In David Lowery’s latest film, the storyline is uncomplicated. It’s based on David Grann’s essay for The New Yorker about real septuagenarian bank robber Forrest Tucker. In the early 1980s in Texas, Forrest and his equally aged accomplices robbed numerous banks without casualties, earning themselves the name ‘The Over the Hill Gang.’ A Texas detective named John Hunt (Casey Affleck) is determined to catch them, and uncovers Tucker’s storied history as a career criminal in so doing. In the meantime, a gentle romance blooms between Tucker and local rancher Jewel (Sissy Spacek). As both Spacek and Affleck learn more about the enigmatic bank robber, they find themselves charmed by his ineffable, almost childlike desire to cause trouble.

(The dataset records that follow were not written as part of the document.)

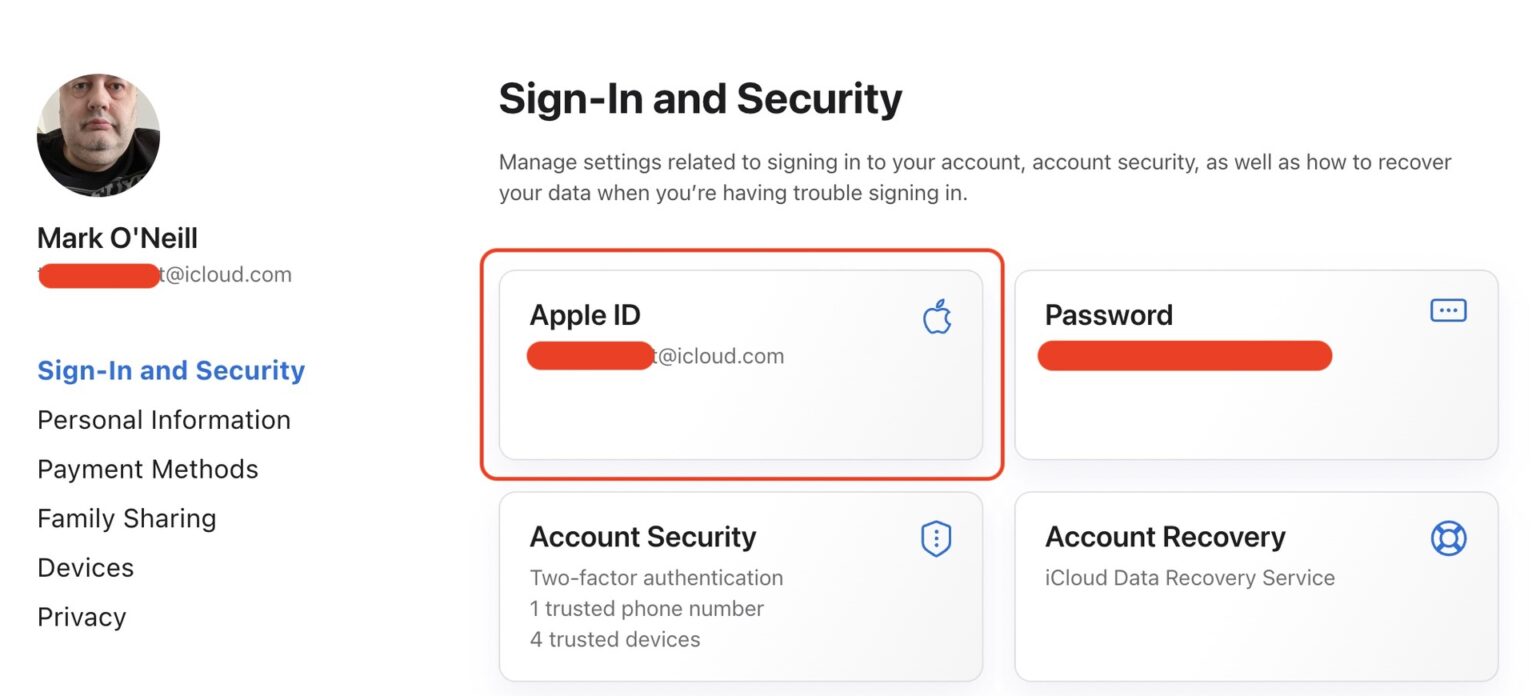
Task: Click the password dots icon in Password card
Action: [1448, 311]
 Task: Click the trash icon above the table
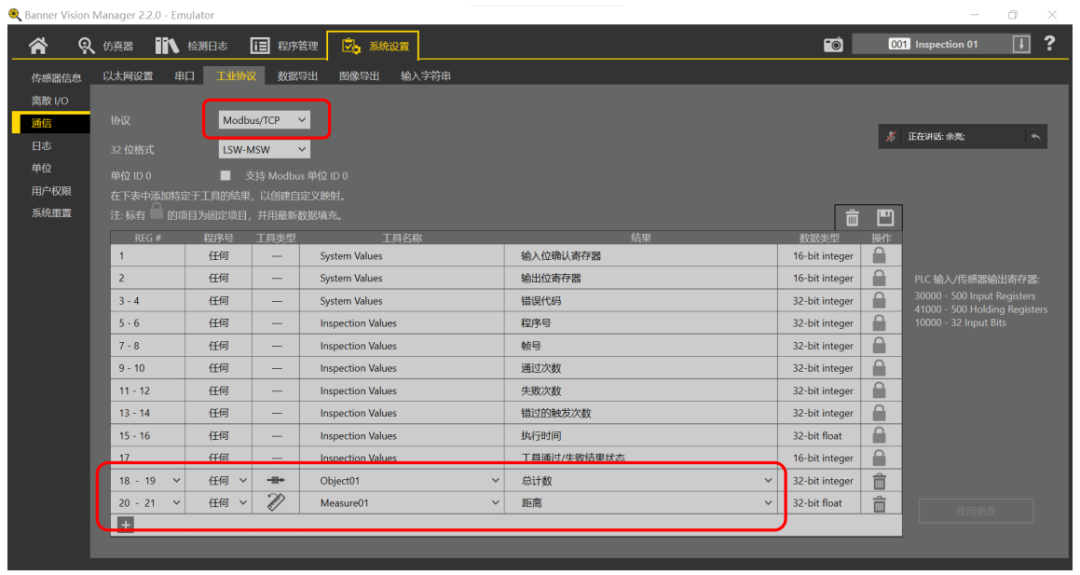[x=852, y=218]
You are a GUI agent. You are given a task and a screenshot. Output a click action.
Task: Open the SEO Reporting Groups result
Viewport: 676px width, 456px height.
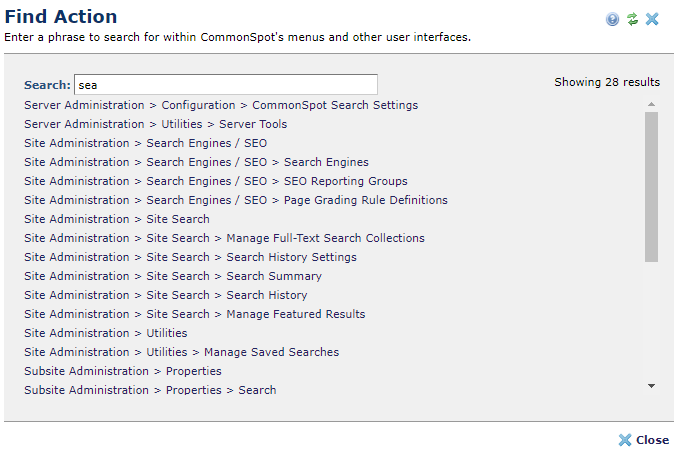point(345,181)
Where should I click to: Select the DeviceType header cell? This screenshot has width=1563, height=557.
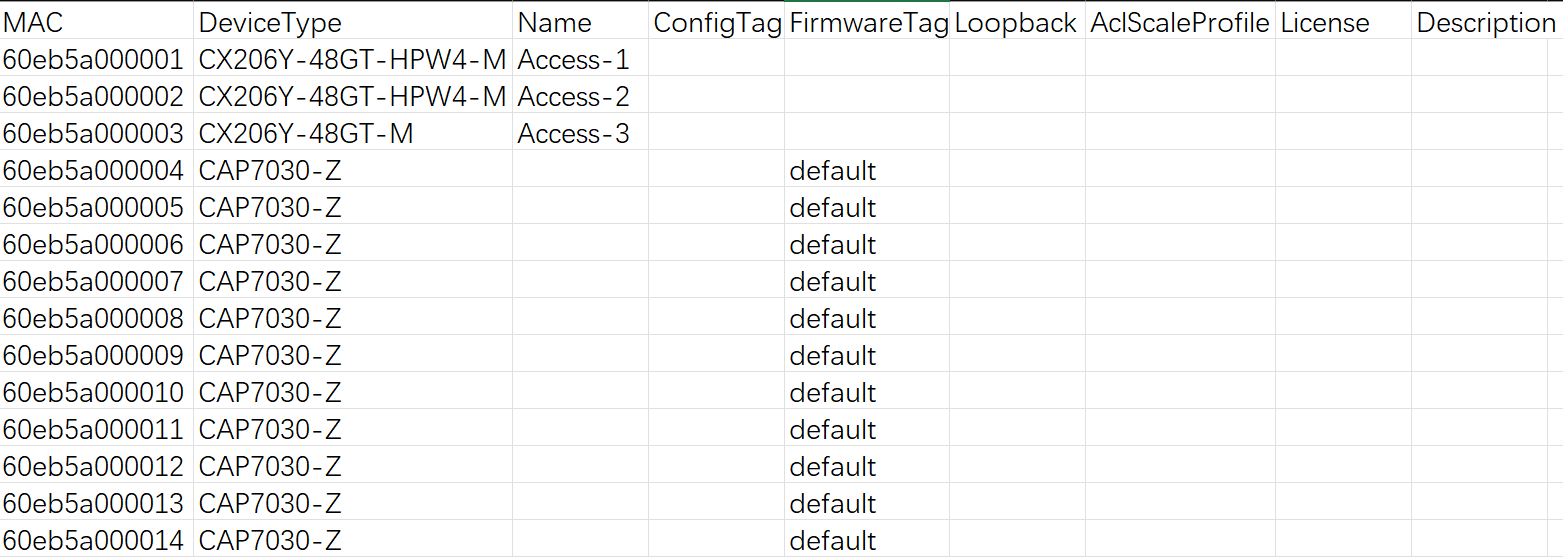[x=353, y=21]
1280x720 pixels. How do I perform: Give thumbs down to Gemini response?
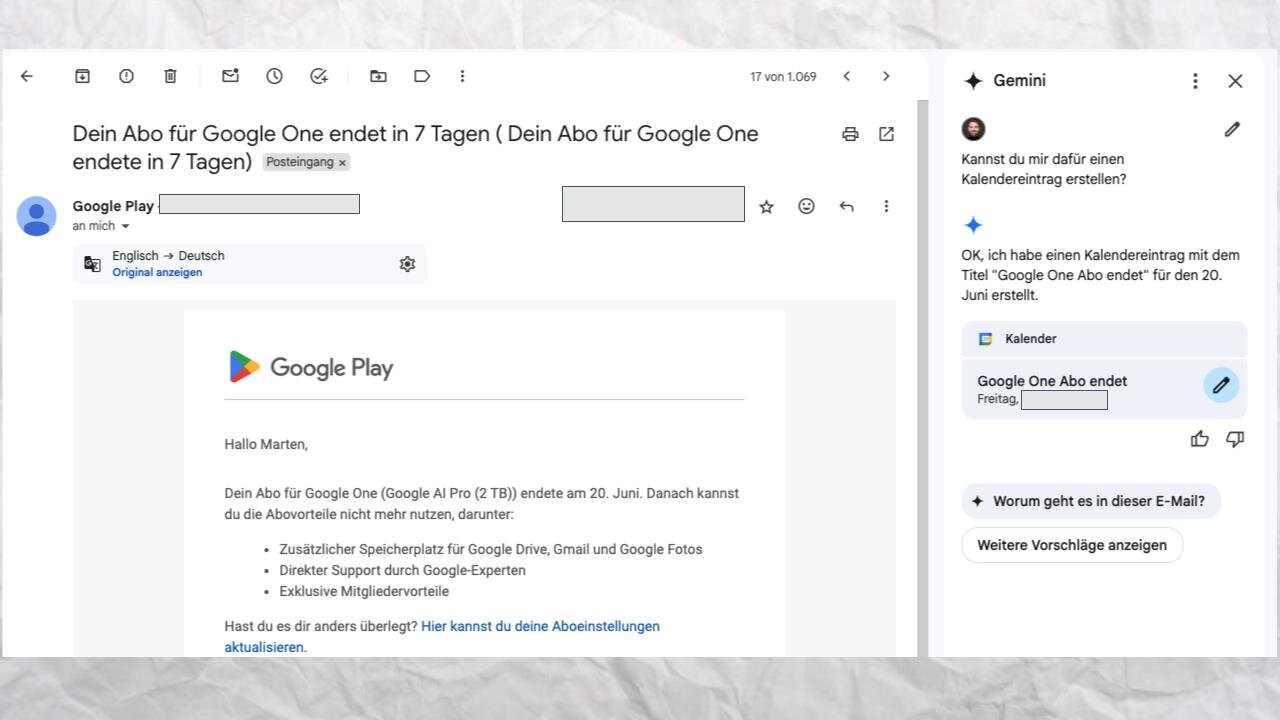coord(1235,439)
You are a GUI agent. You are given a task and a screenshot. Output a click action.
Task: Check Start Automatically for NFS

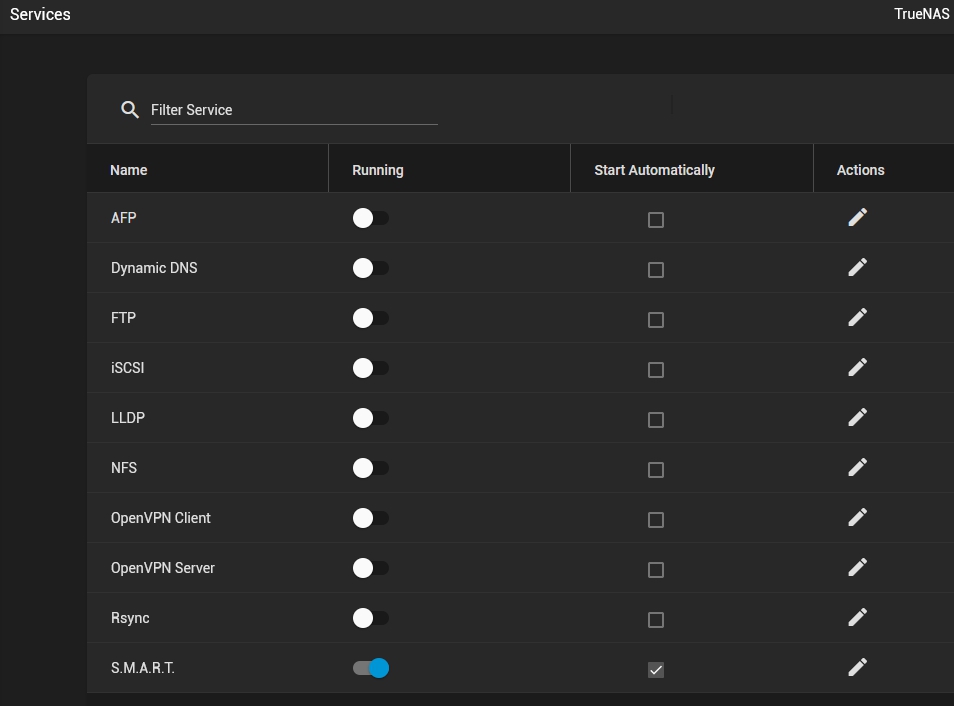click(655, 470)
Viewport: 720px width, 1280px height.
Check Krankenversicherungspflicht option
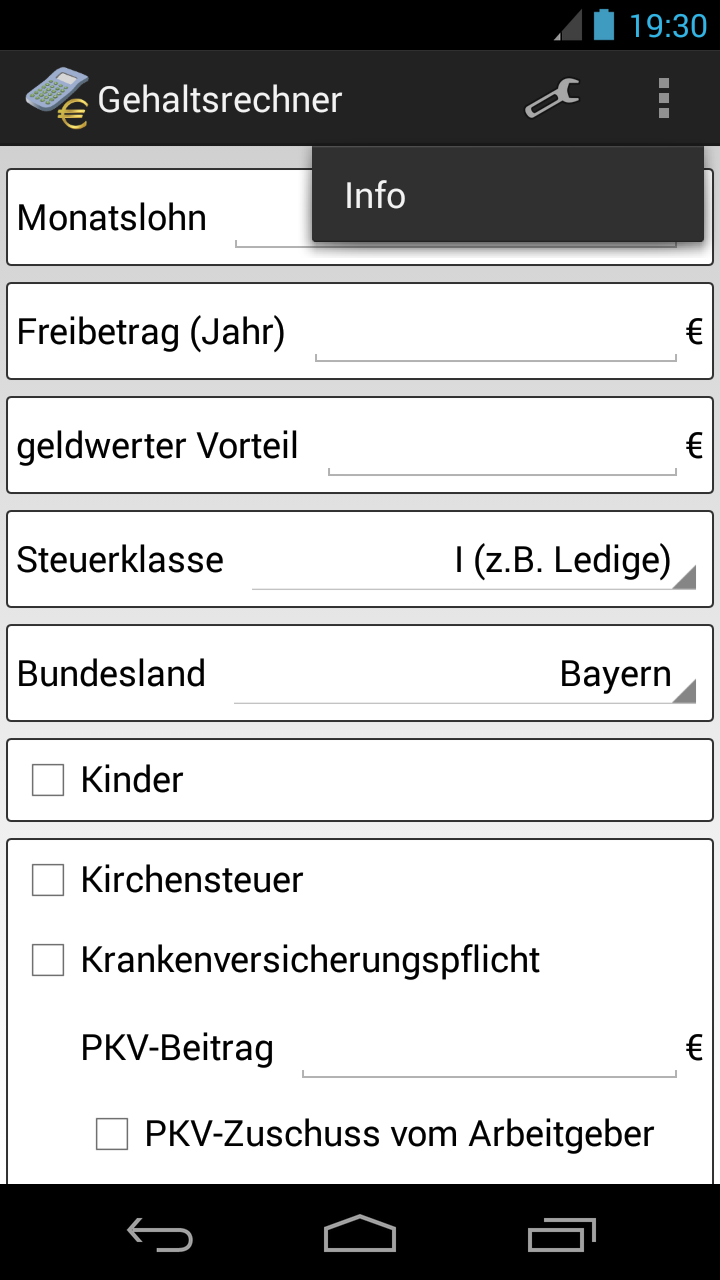[x=47, y=959]
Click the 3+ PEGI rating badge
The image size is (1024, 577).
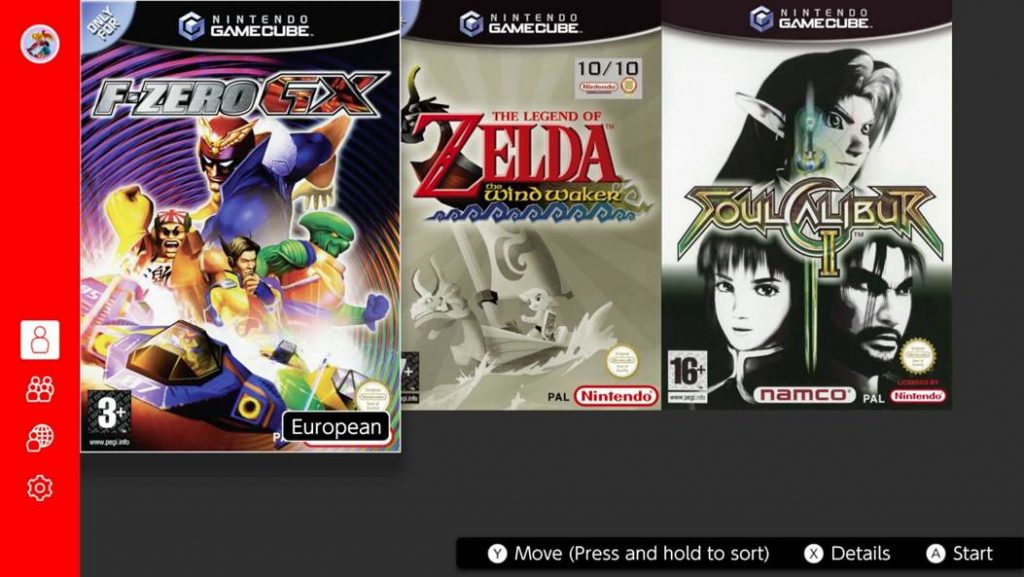109,413
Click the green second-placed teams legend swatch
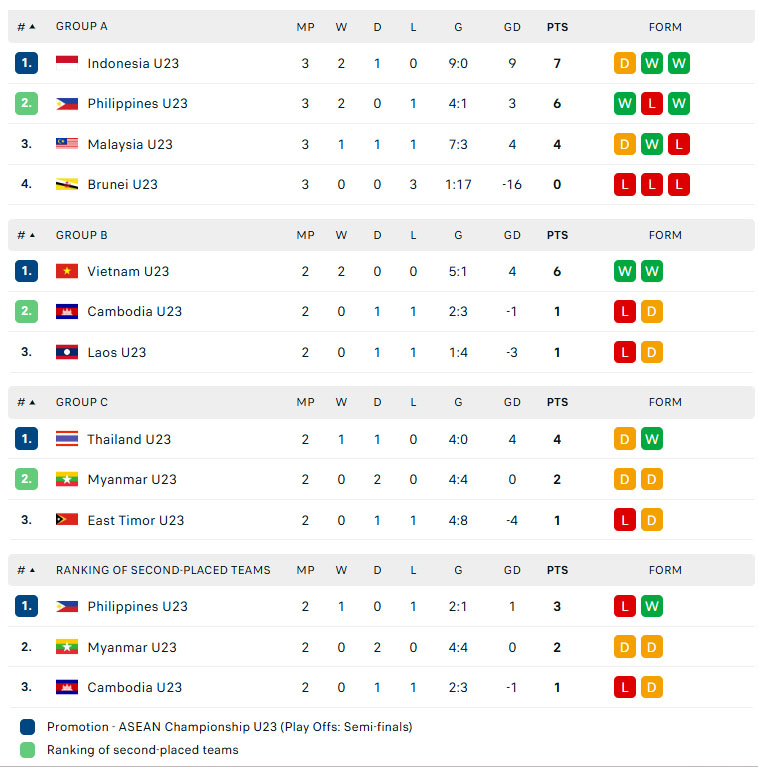Viewport: 758px width, 767px height. 27,750
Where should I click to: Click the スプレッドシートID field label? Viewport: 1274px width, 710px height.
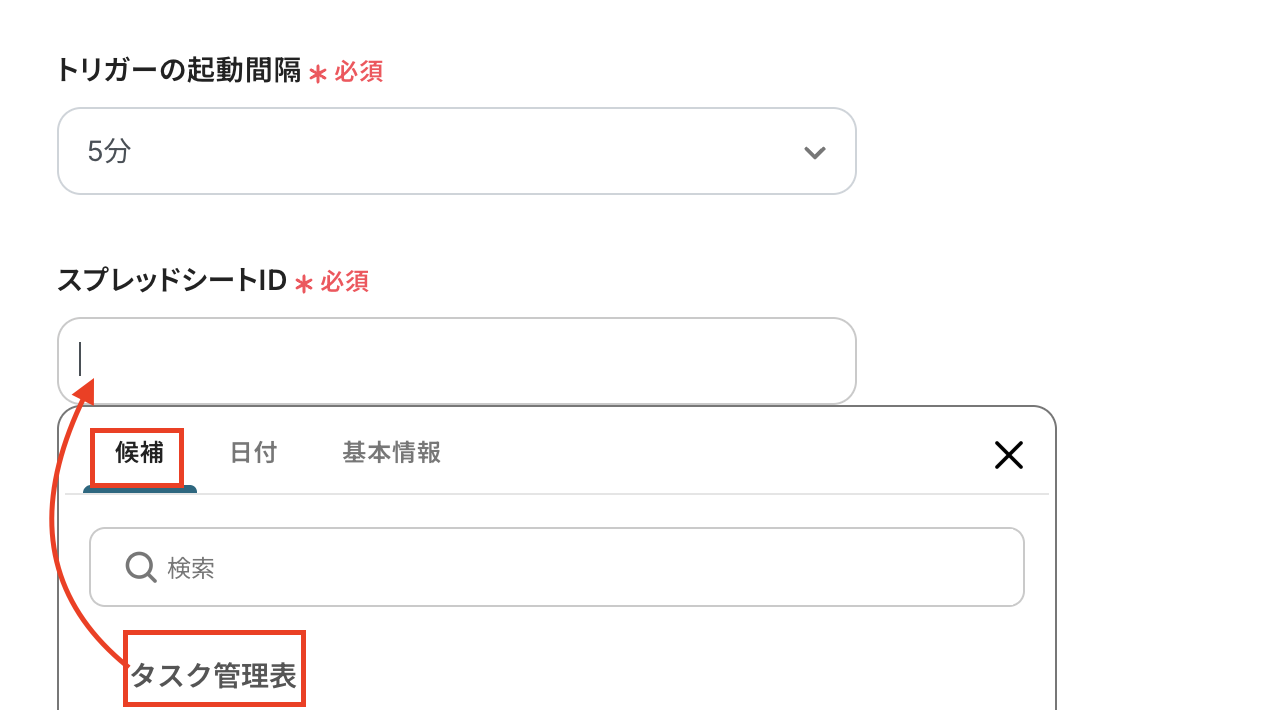(172, 281)
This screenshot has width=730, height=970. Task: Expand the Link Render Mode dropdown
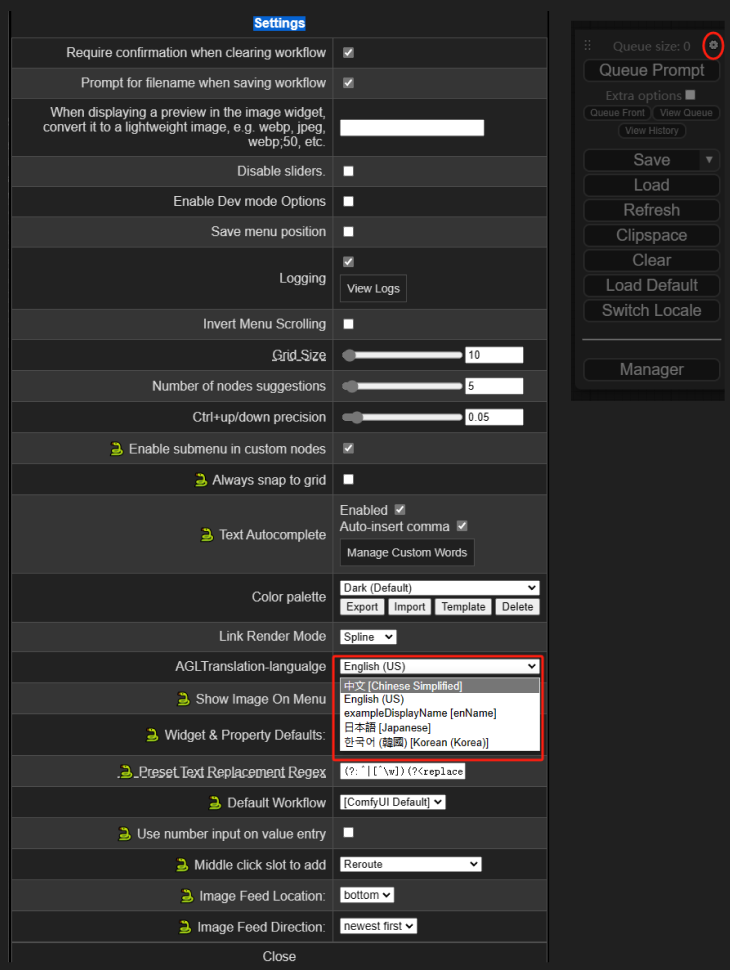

Golden-haired and fine-featured as ever, Redford is still the quintessential leading man, evoking swooning nostalgia and twinkly-eyed charm. Spacek, who runs a horse ranch in real life, is the down-to-earth good woman who falls for him—but not unreservedly. These characters are archetypes rather than people, built from decades of gossamer movie fantasies, and it’s a storytelling risk that pays off. In their storied youths, these were two of the most American of movie stars—Redford the cornfed California jock, Spacek the freckled small-town redhead. Together onscreen for the first time in both their long careers, they bring not only experience but a rapport with moviegoers that borders on the magical. Casey Affleck is understated and tenacious as a schlepping detective on the trail of the robbers, while Danny Glover and Tom Waits round out Redford’s accomplices as a convincingly hangdog rogue’s gallery.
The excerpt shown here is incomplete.